- **Exercise instructions**:
For the material below, output exactly the span from the line with "The height and" to the line with "the Tilkoblingsevne section", including both, and nothing besides.

- **Provided data**:
BEGIN

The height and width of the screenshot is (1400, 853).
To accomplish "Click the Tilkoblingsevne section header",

END
BEGIN

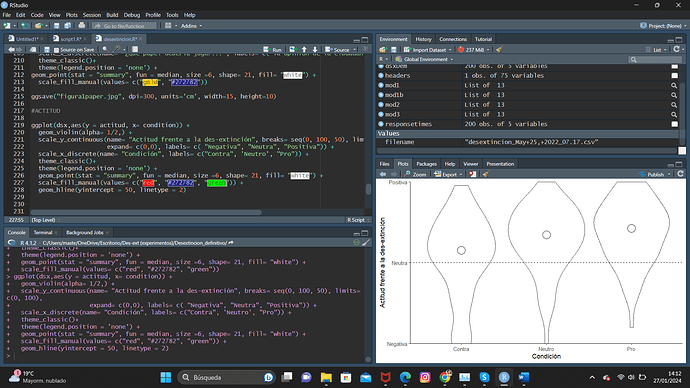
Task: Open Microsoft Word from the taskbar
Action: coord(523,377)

END
BEGIN

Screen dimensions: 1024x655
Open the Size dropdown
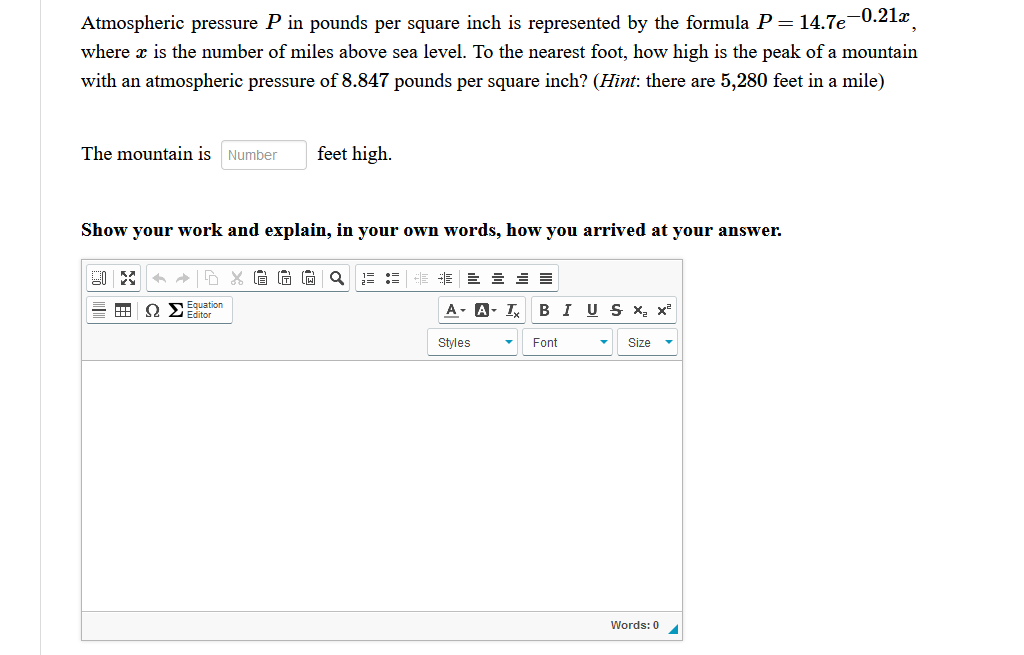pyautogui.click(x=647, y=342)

END

- **Task answer**:
The height and width of the screenshot is (1400, 853).
To accomplish "Click the Tilkoblingsevne section header",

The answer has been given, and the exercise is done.